Ohne diese Zuwendung hätten wir die Kirche nicht nach denkmalpflegerischen Richtlinien sanieren können mit immerhin über 100.000 Euro Gesamtkosten. Diese staatlichen (nicht kirchlichen) Auflagen verursachten einen großen Teil an Mehrkosten.
Die Mitglieder der katholischen Kirche St. Konrad sind Bürger und Bürgerinnen von Wandlitz. Viele Vereine und Einrichtungen erhalten ohne großes Aufsehen jährlich ihre Zuwendungen. Erhalten aber Kirchen Zuwendungen, dann gibt es einen Aufschrei um die kommunalen Gelder.
Dabei kann man die an den Staat abzuliefernden Steuergelder von Christen und Nichtchristen nicht voneinander unterscheiden.
Vielleicht ist Herrn Hegenbarth bis jetzt nicht aufgefallen, dass sich Katholiken ebenso für ein gutes Gemeinwohl in Wandlitz einsetzen, wie viele andere Bürger und Bürgerinnen auch: z.B. im Kinder- und Jugendbereich, Familienfreizeit und Seniorenarbeit, bei kommunalen Festen u.v.m.
Die katholische Kirche bietet dem Seniorenrat Wandlitz, dem Runden Tisch Willkommen und anderen gemeindlichen Initiativen unentgeltlich seine Räume für deren Veranstaltungen an.
Wie bedürftig ist die katholische Kirchengemeinde in Wandlitz? Die Geldmittel der katholischen Kirchengemeinde in Wandlitz sind sehr überschaubar.

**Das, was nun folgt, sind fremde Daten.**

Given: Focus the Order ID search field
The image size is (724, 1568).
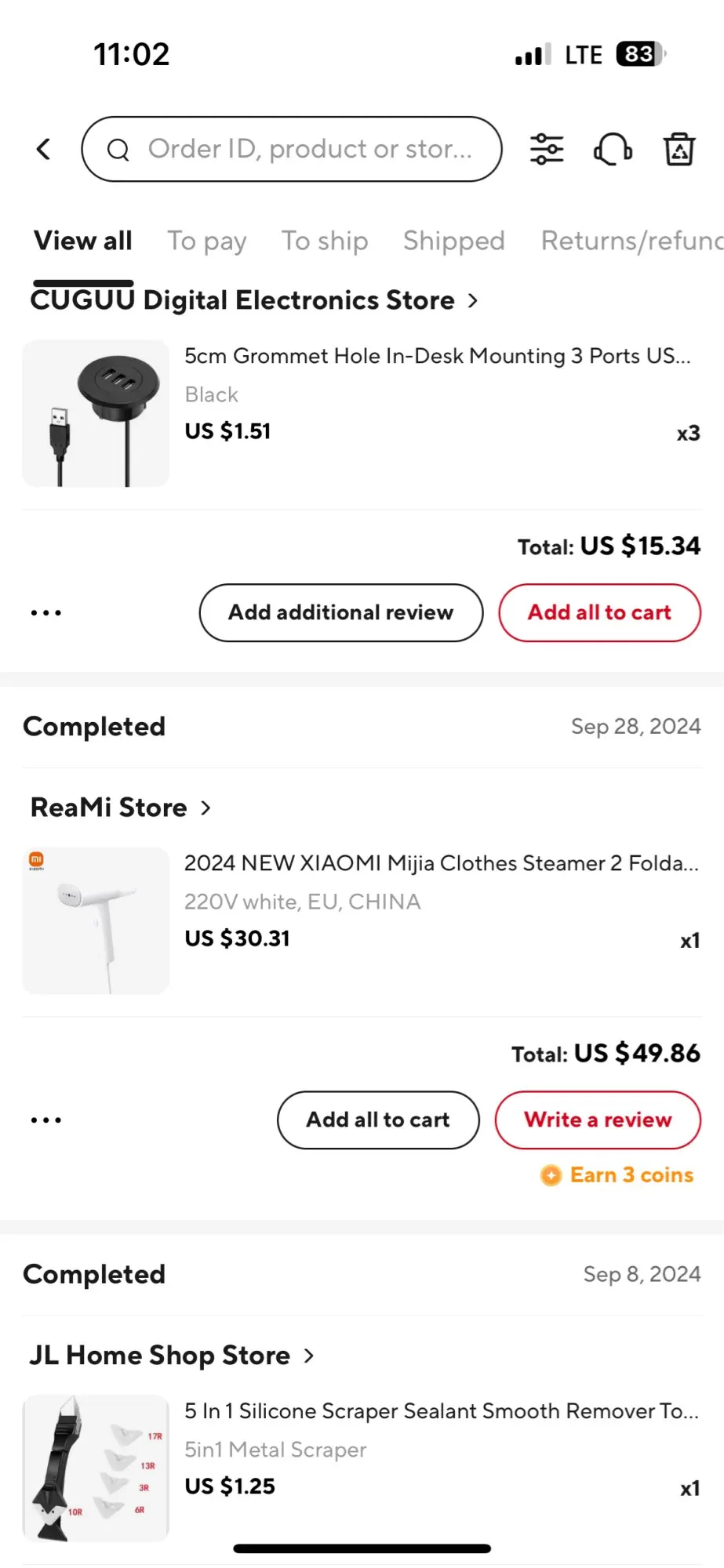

Es gibt keine Aktien, keine Goldreserven, keine Beteiligungen, keine Stiftungen.
Den Reichtum der katholischen Kirche in Wandlitz machen nicht das Geld aus, sondern die Menschen, die mit ihrer Kirchengemeinde und ihrer Kirche verbunden sind.
Als eine Bereicherung empfinden wir das gute bürgerliche Miteinander von Christen und Nichtchristen in allen Bereichen.